|
Easing Bakken bottleneck NEB gives green light to Enbridge pipeline to major North American refinery markets; Enbridge exec calls potential ‘tremendous’ Gary Park For Petroleum News
An affiliate of Canadian pipeline company Enbridge has regulatory approval to proceed with building a transportation link from the prolific but pipeline-constrained Bakken oil formation in North Dakota, Montana and Saskatchewan.
Canada’s National Energy Board has given the go-ahead for Enbridge to complete an expanded system from Berthold, N.D., to Cromer, Manitoba, to access Enbridge’s mainline serving the North American refinery markets in the U.S. Midwest and Midcontinent and eastern Canada.
The C$180 million development, with initial capacity of 145,000 barrels per day, has a scheduled in-service date of early 2013.
The NEB said it decided there is enough commercial interest to support the Bakken Pipeline and sufficient oil supply markets for the projected production.
Perry Schuldhaus, Enbridge’s vice president of regional pipeline development, said the project is part of his company’s “broader expansion plans” for the Bakken.
“The growth potential in the region is tremendous,” he said. “With our existing infrastructure and the proximity of our mainline system, Enbridge is well-positioned to capture opportunities created by increasing production.”
Insufficient takeaway The Bakken, rated as the largest unconventional oil discovery in the United States, yields light, sweet oil of a higher quality than U.S. benchmark West Texas Intermediate, but fetches US$6-$8 per barrel less than WTI because of insufficient takeaway capacity.
Growing uncertainty over the future of TransCanada’s planned Keystone XL pipeline, which would have tied in to the Bakken, has created an even greater sense of urgency to find outlets for Bakken oil.
In October, Enbridge announced a US$90 million Bakken access program, which included increasing gathering pipeline capacities, building more storage tanks and adding truck access facilities in western North Dakota.
The use of rail to carry crude out of the region has also been rapidly gathering pace.
Over the past six years, output from the Bakken shale has soared in the U.S. and Canada to 550,000 bpd and is conservatively forecast to peak at just over 1 million bpd in 2020.
Saskatchewan has 25% The U.S. Geological Survey has estimated the Bakken formation, of which about 25 percent is in Saskatchewan, has 4.3 billion barrels of recoverable oil using already-dated 2007 technology.
The NEB, in a Dec. 20 report, characterized the development of Western Canada’s light, tight oil resources as “in its infancy” at 160,000 bpd this year.
Noting that 80 percent of wells drilled into “very low permeability formations” in the region have horizontal legs, NEB said it is “too early to estimate with any degree of confidence what the ultimate impact of exploiting tight oil plays in Western Canada might be.”

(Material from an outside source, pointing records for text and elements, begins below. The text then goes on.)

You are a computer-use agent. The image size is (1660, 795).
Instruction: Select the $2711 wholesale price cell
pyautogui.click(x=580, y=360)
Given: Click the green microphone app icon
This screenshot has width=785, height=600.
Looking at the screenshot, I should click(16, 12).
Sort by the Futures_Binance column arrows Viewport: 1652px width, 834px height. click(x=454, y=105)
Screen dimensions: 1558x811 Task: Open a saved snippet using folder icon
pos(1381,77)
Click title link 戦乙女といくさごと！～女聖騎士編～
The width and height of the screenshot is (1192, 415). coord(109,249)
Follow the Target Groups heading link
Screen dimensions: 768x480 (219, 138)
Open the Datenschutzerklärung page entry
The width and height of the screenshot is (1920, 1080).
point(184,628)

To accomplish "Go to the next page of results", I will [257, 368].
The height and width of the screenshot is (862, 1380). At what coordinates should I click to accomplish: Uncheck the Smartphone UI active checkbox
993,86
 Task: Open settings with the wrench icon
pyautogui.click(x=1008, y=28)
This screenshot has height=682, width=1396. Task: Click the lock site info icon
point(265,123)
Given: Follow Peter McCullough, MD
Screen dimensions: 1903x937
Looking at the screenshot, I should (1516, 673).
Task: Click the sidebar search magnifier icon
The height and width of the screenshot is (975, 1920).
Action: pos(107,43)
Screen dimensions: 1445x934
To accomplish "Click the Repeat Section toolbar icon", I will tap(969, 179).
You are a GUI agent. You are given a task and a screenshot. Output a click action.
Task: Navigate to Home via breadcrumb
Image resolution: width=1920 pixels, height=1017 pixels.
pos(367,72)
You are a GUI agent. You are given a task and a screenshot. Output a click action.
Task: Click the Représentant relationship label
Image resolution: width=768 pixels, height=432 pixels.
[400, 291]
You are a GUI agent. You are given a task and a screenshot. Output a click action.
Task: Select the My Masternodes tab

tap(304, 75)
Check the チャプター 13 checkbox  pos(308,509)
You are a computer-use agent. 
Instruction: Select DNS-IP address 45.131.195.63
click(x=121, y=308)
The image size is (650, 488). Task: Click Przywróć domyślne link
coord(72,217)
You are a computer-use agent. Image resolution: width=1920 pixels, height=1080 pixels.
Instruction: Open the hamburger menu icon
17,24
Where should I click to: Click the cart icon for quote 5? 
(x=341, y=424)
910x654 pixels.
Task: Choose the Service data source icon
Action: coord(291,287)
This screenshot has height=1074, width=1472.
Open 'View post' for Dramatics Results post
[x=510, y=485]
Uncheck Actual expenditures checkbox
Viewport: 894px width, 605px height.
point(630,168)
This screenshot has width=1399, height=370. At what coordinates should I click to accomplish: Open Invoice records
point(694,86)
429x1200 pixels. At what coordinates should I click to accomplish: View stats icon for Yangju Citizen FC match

In addition to the Bakken, it included the Viking in Alberta and Saskatchewan, Cardium, Montney/Doig, Duvernay/Muska, and Beaver Lake in Alberta, Lower Shaunavon in Saskatchewan and Lower Amaranth in Manitoba on its list of leading tight oil plays.
New refinery planned The rising output in the U.S. Bakken has prompted privately owned Dakota Oil Processing to invest US$200 million in building a 20,000 bpd refinery in North Dakota — the first new refinery in the U.S. in 35 years.
With Keystone XL struggling to stay afloat and producers in the Bakken and Alberta oil sands desperate to obtain market access, a joint venture of Enbridge and Enterprise Products Partners said Dec. 20 they will conduct an open season from Jan. 4 to Feb. 10 for an expansion of the Seaway pipeline they plan to reverse to allow crude shipments from Cushing, Okla., to the Texas Gulf Coast and an extension of Seaway to the Port Arthur-Beaumont refining market.
The reversed pipeline is expected to have initial capacity of 150,000 bpd by the second quarter of 2012 and expand to 400,000 bpd by early 2013.
Enbridge also said it has received sufficient shipper commitments to proceed with its Flanagan, Ill., to Cushing, Okla., crude line that will have initial capacity of 400,000 bpd, expandable to 550,000 bpd, and also provide an outlet from the Bakken.